Blog

Conditionality of IMF programs: an ‘afterthought’ that has taken center stage

Risto Herrala
Author
Adviser

Consider the task of lending to countries that are in severe payment difficulties, possibly involving significant danger of default. Sounds like a tough assignment, and one that has been on the agenda of the International Monetary Fund almost from the start of its day-to-day operation in 1947. For the Fund, the key to success is program conditionality, an idea which developed almost as an afterthought during the early years of its operation.

At the time, the reconstruction effort from the Second World War was ongoing in a large part of Fund membership. To support global trade and avoid ‘currency wars’ (strategic devaluations of currencies to gain competitive advantage in trade) IMF member countries signed up to fixed exchange rates against the United States Dollar. The fixed exchange rate system concocted in Bretton Woods by the allied nations was a key ingredient of the new global financial order.

One challenge with such a system is the difficulty of computing suitable (‘equilibrium’) exchange rates. This applies during normal times, but especially so during the dynamic and turbulent period of post-war reconstruction. It was therefore expected that some countries would end up with overvalued currencies that made them uncompetitive in international trade. Significant balance of payment deficits might consequently arise that, given the scale of the challenges and uncertainty related to reconstruction, might be hard to finance through normal market based channels such as the international bond markets.

In recognition of this issue the founding agreement allowed exchange rate devaluations under a ‘fundamental disequilibrium’ of the balance of payments. It also tasked the IMF to provide foreign exchange for its members against their national currency. The first countries to use IMF as a source for funds for international payments were France and the Netherlands, which received their first USD transfer in May, 1947, only a couple of months after the IMF had gone live.

All was not, however, well. It soon became apparent that the new global financial order faced a graver problem than the computation of equilibrium exchange rates.

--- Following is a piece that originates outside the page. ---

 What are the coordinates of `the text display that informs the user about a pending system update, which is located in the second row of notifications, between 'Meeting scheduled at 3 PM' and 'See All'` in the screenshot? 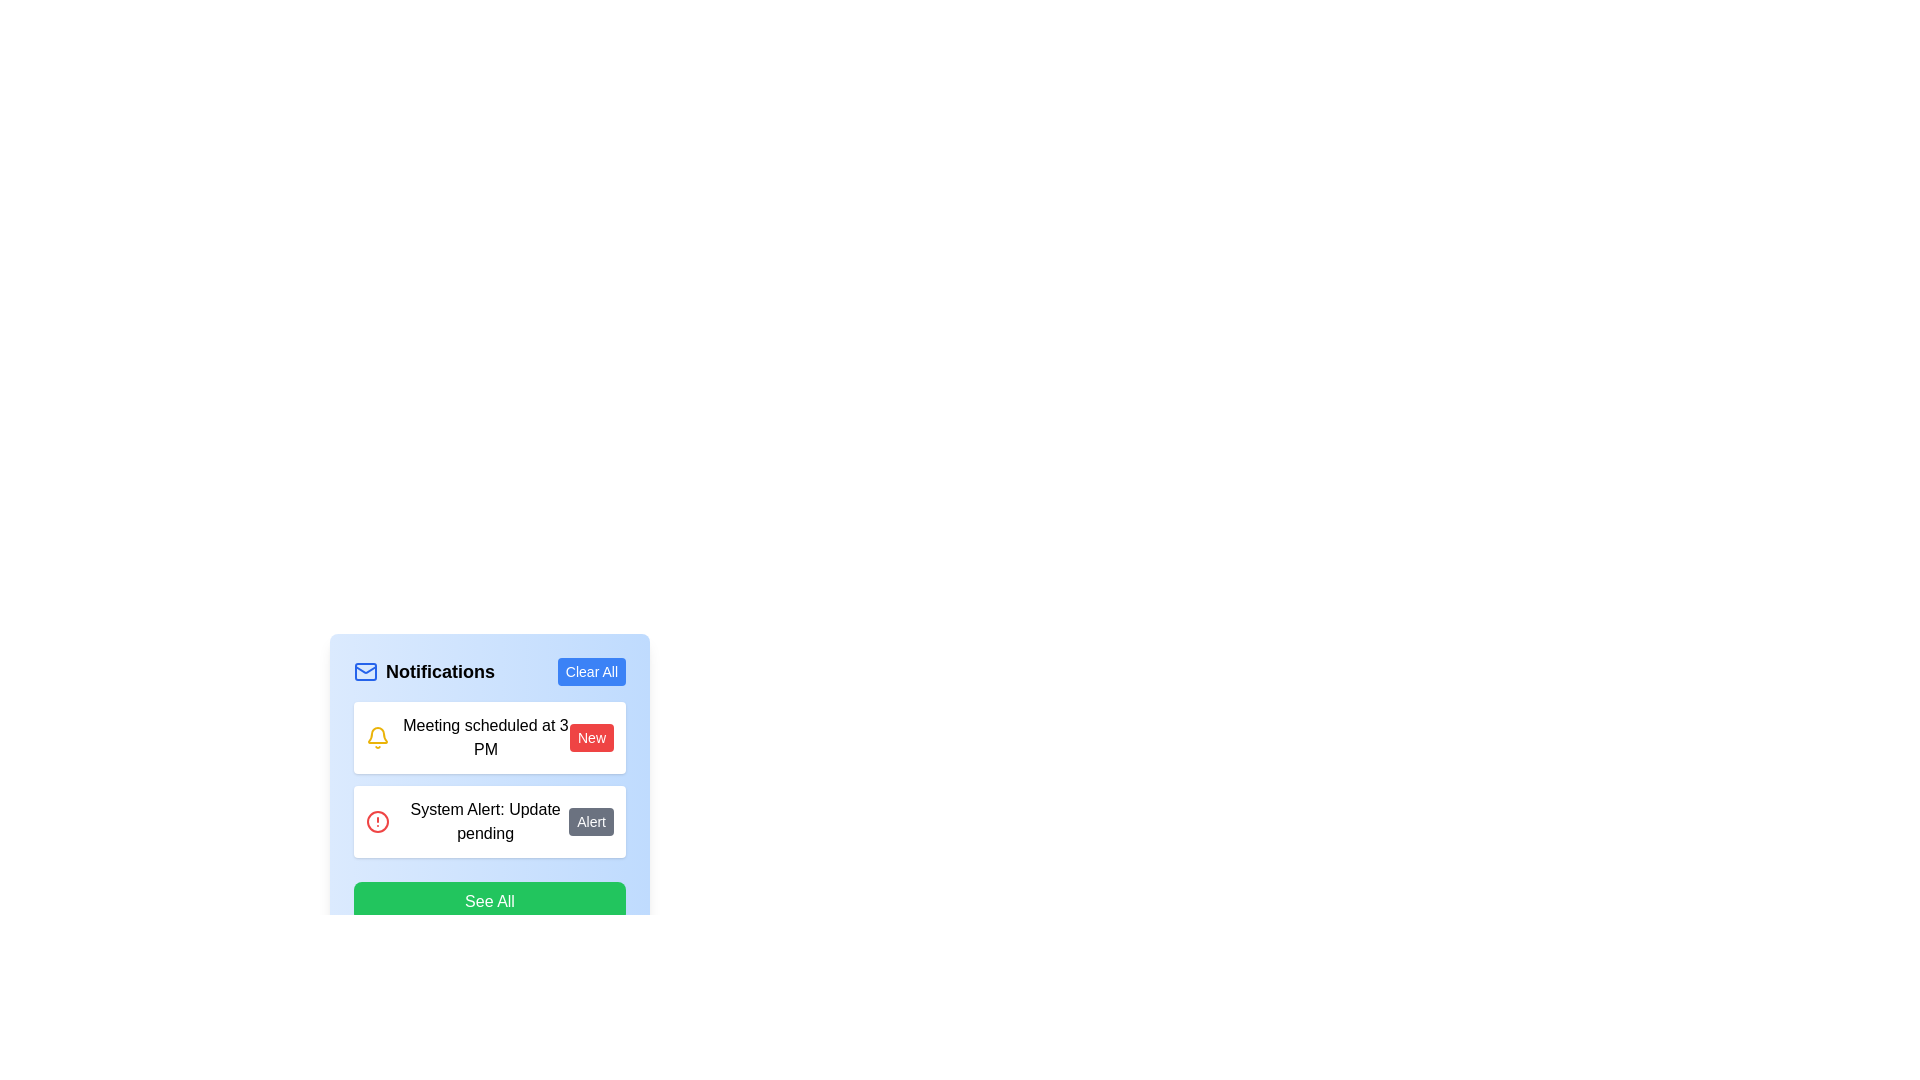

Namely, the fixed exchange rate system depended, in effect, on ‘prudent’ monetary and fiscal policies in the participating countries to promote exchange rate stability against the USD. Countries were supposed to avoid overly expansionary monetary and fiscal policies that boosted inflation, thereby eroding competitiveness and pushing them towards a balance of payment crisis.

For many countries, the lure of monetary and fiscal expansion proved irresistible. With growing concern the IMF observed that a large part of its membership suffered from chronic inflation, declining competiveness, and recurrent balance of payment problems. Furthermore, fighting against the negative market reaction to such policies, many countries imposed heavy duties on imports and heavy handed regulation of financial flows. Somewhat depressingly the IMF stated in its annual report in 1952 that the balance of payments problems had been continuous and recurrent. It recognized that most countries had been unable to make substantial progress towards freer international trade. What to do?

The Fund decided to attach conditionality to IMF financing to influence the behavior of the borrower countries. In 1952, it launched the Stand-By-Arrangement (SBA), a loan facility where access to funds was conditioned on economic policies that the Fund deemed prudent. Under the SBA, funds are released in a stepwise fashion during a ‘program’ period which can last up to three years. During that time the Fund monitors the adherence of the target country to program conditionality.

The Bretton Woods system is long gone, and the IMF has changed in many ways. However, the Fund continues, through its various loan facilities (Chart 1), to be an important source of emergency funding for its member countries all over the world (Chart 2). Program conditionality continues to be an important and durable solution for the Fund to secure its operations and influence the behavior of its program countries.